Most babies show some variant of "stranger anxiety." While this is an entirely normal response, it can cause anguish for parents (and discomfort for new teachers). Try to remember that because you have nurtured your baby in responsive ways, you have helped her develop a loving secure attachment to you. Bravo! But now that she knows that you can be trusted to come and soothe her upsets, she can be very puzzled and even in a panic to find another person trying to fill your special role. Rejoice that your baby knows you and that she is smart enough to recognize the difference between one caring person and another. This shows that she can make excellent perceptual discriminations based on voice tones and facial differences.
Introducing a New Face
Try to stay with your baby for a while when you are introducing her to a new teacher. Put her on the floor and try to interest her in some new toys to reach for or bang on before you tenderly kiss her head and tell her you will be seeing her later. Suggest to your care provider that during the early weeks she hold your baby firmly up to her shoulder and murmur reassuringly as she walks about the room with her. Let her hold your infant so their cheeks are touching securely — she'll get used to the feeling of the teacher's skin, scent, and the sound of her soothing, cheerful voice if she is held closely.
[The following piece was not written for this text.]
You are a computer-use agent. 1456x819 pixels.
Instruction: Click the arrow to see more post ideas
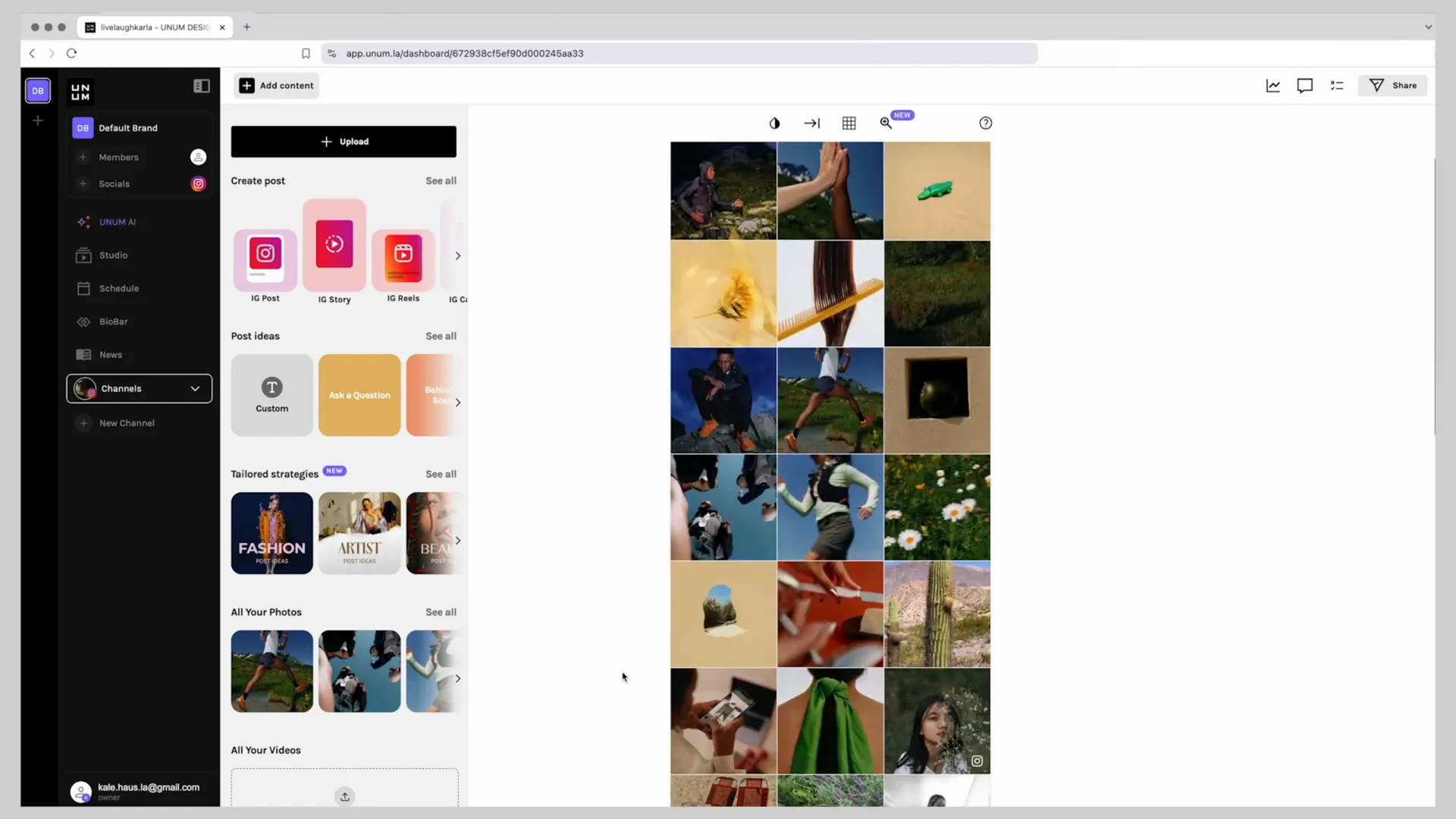click(458, 402)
Suggest that the teacher hold your baby so that she is looking outward and is not forced to look directly at her, as she would be if the caregiver had her lying in her lap. The teacher can then direct your baby's attention to something interesting. As your baby gets interested in the object, he may "forget" to be scared of the stranger. Good ways to entice a baby are:
- Encourage her to touch a squeezable toy, pet a toy doggie's fake fur, or gently squeeze a colorful ball that squeaks.
- Roll a big ball back and forth for your baby to watch and to bat at. She may want to it back and forth too.
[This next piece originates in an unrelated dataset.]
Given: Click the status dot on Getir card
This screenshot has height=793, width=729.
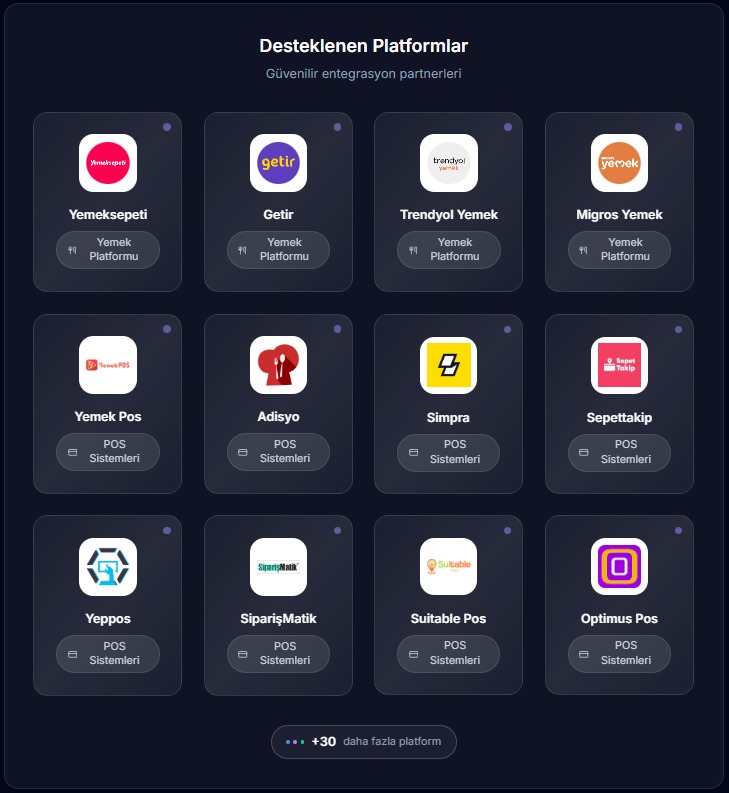Looking at the screenshot, I should tap(337, 127).
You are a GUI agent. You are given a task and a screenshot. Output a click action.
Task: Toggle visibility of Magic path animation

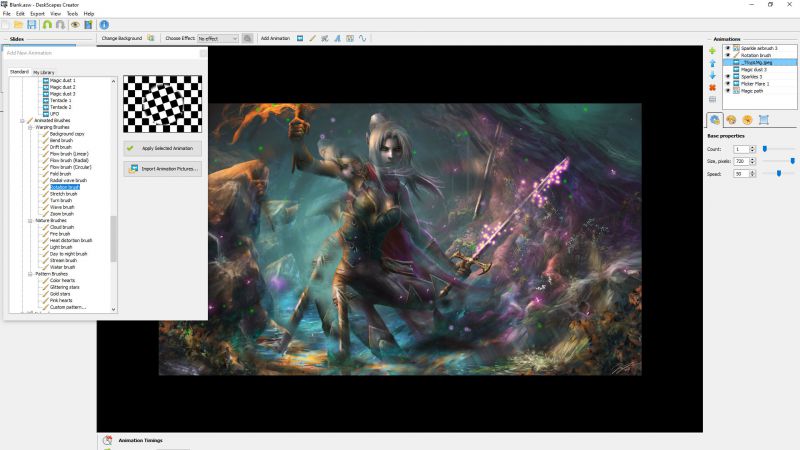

- Point out cheerful pictures of baby animals (good ones include a bird, a dog, a pony, a lamb, a piggie, or a fish).
Encourage the new teacher to walk around the room with your baby and point out all the interesting objects. She should speak slowly and pause to give your baby time to digest each object before moving on to the next one.
Your baby will gradually learn to include a wider circle of caring adults among those with whom she feels comfortable and responds to in a friendly, accepting manner. All this takes is time — and lots of positive experiences.
Tips From Teachers
Try these classroom-tested strategies for helping your baby overcome her fear of a new teacher.
- Be sure to bring along your baby's special "lovey," whether a favorite blanket (endowed with homey and familiar smells!) or soft cuddly animal.
- If your baby needs a special lullaby to drift into sleep, make a copy of the melody and words for the teacher.
- Ask the teacher to hold your baby a lot during the first days.
- Act very warm and friendly to the teacher as you hand over your baby. Research shows that babies notice when their parent and the teacher are caring towards one another — and that this helps babies adjust more easily to the new person.